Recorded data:

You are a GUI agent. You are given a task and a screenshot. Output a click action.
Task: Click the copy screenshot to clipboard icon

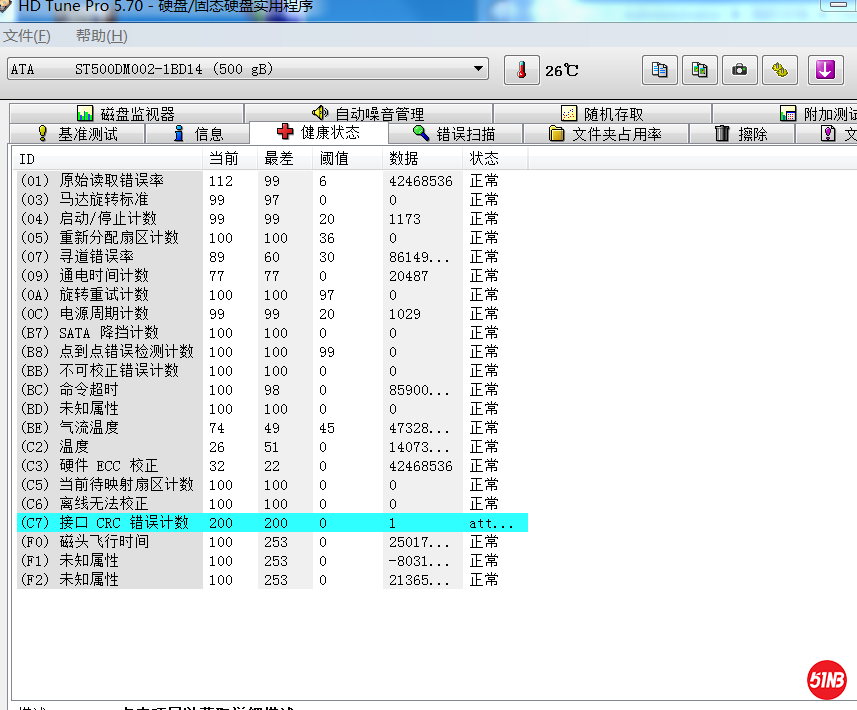point(699,70)
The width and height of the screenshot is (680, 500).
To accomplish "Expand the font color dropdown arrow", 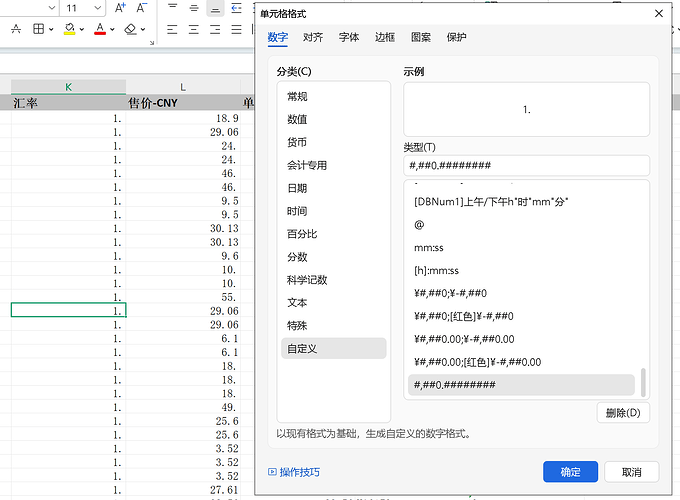I will point(112,29).
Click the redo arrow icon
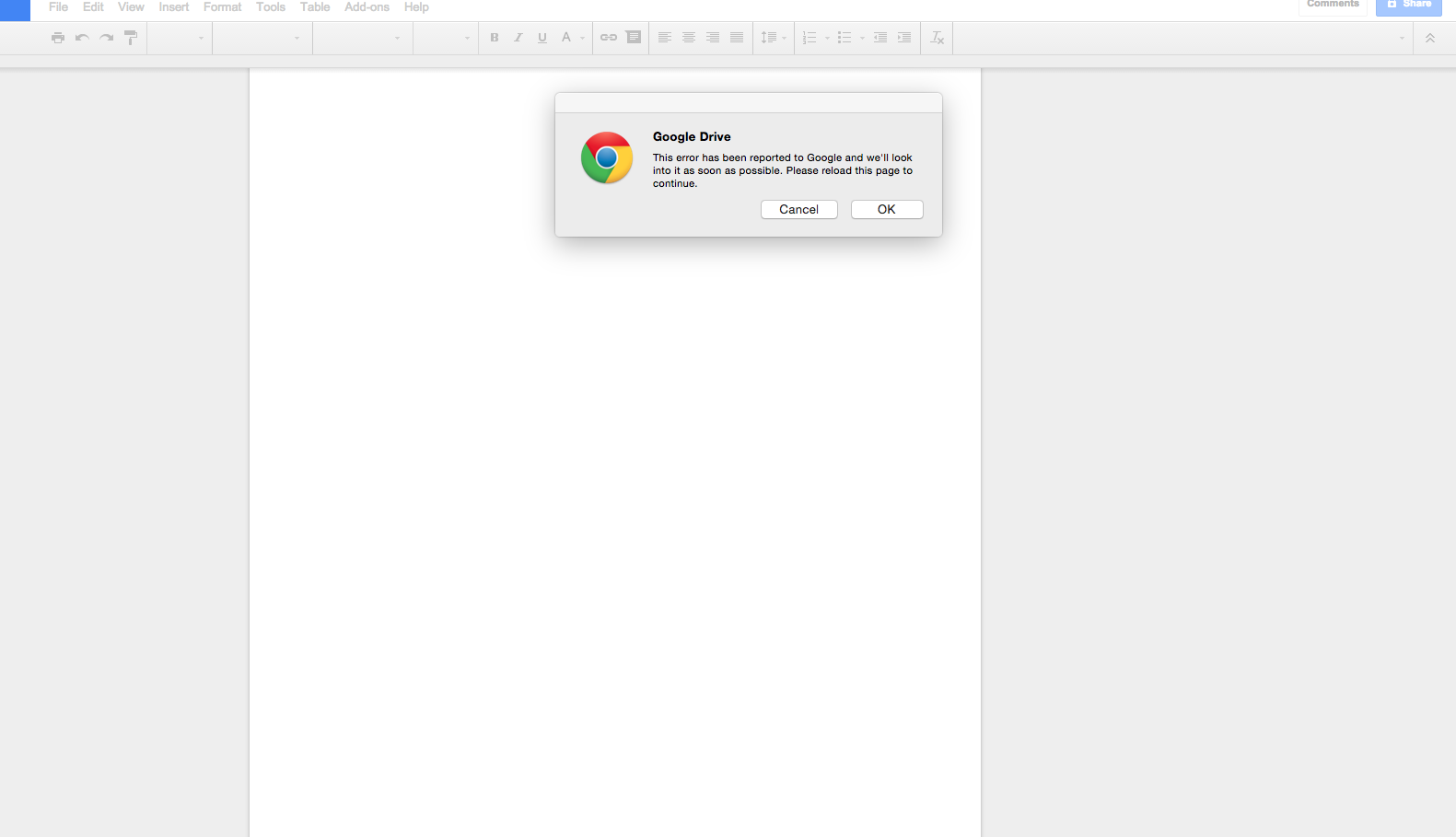The height and width of the screenshot is (837, 1456). click(107, 38)
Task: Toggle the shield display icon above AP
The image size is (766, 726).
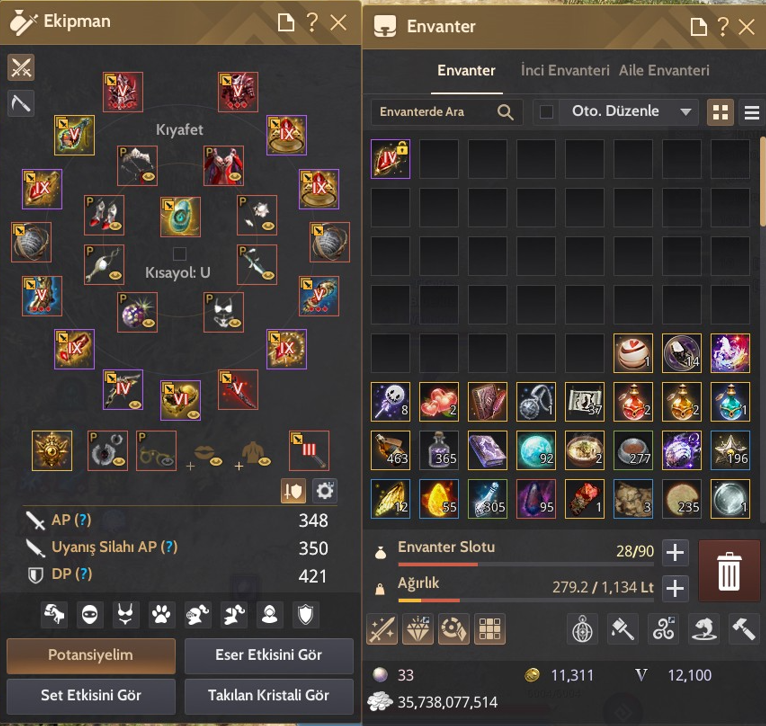Action: [293, 491]
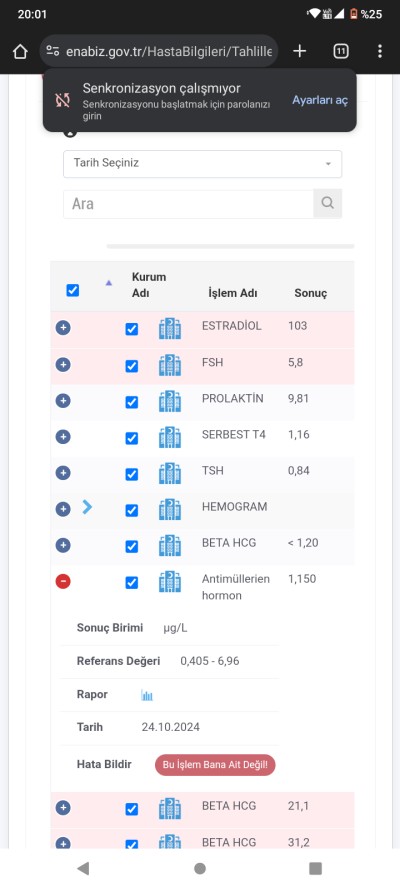This screenshot has width=400, height=888.
Task: Collapse the Antimüllerien hormon details row
Action: (x=63, y=581)
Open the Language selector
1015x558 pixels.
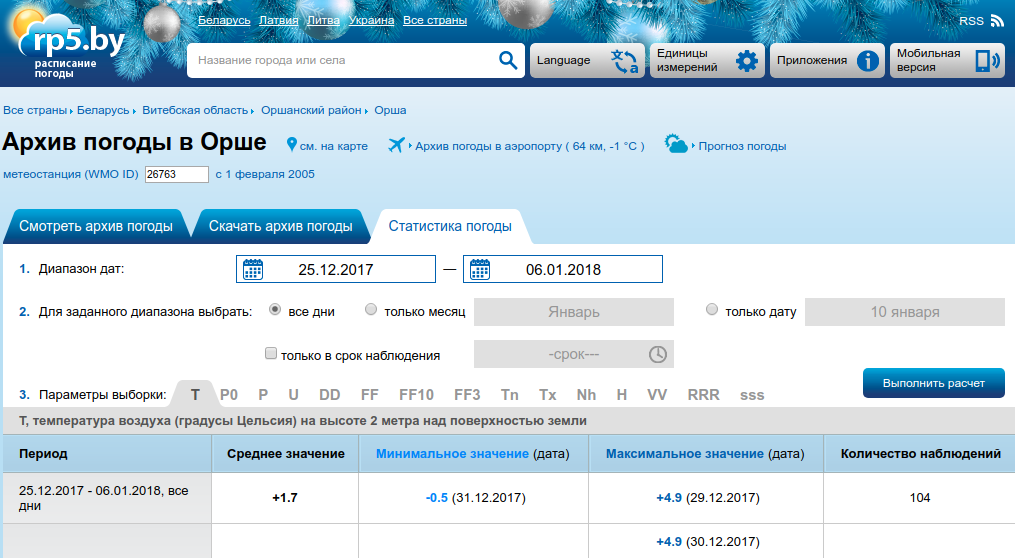[x=586, y=61]
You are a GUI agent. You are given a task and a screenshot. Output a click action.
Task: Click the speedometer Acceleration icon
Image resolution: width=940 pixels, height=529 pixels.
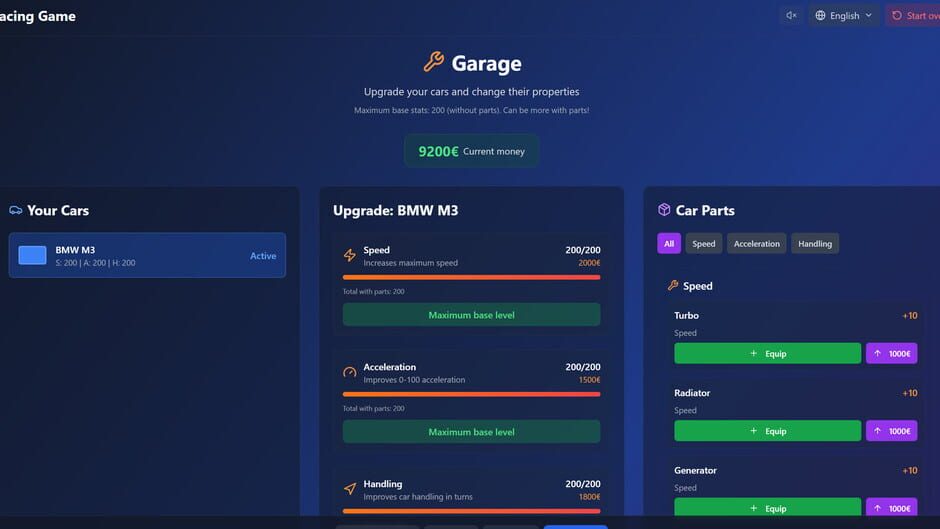[350, 373]
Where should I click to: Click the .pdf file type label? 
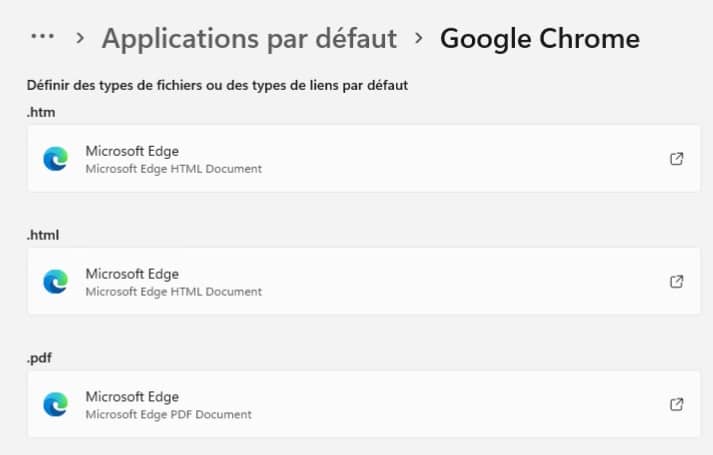coord(41,357)

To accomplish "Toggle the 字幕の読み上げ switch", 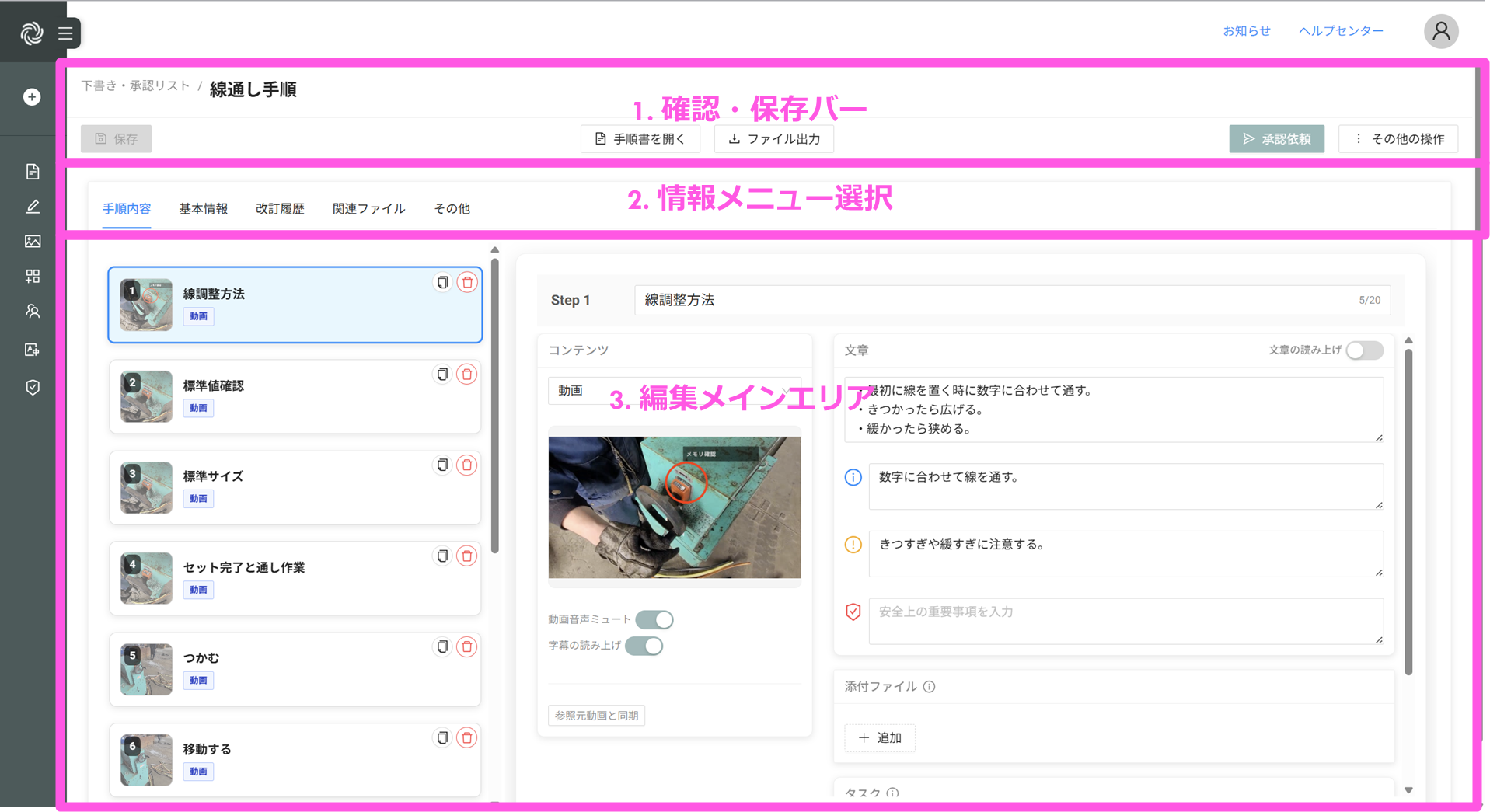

▶ Assignment:
Please, leaving out all pictures, transcribe exactly the lines above from the one containing "1015x558 pixels." through the final line, both included.

▶ Answer to the exercise:
1015x558 pixels.
[x=586, y=61]
You are a GUI agent. You are given a task and a screenshot. Output a click action.
Task: Click the speedometer Acceleration icon
Image resolution: width=940 pixels, height=529 pixels.
[350, 373]
Where should I click to: Click the .pdf file type label? 
coord(41,357)

To accomplish "Toggle the 字幕の読み上げ switch", 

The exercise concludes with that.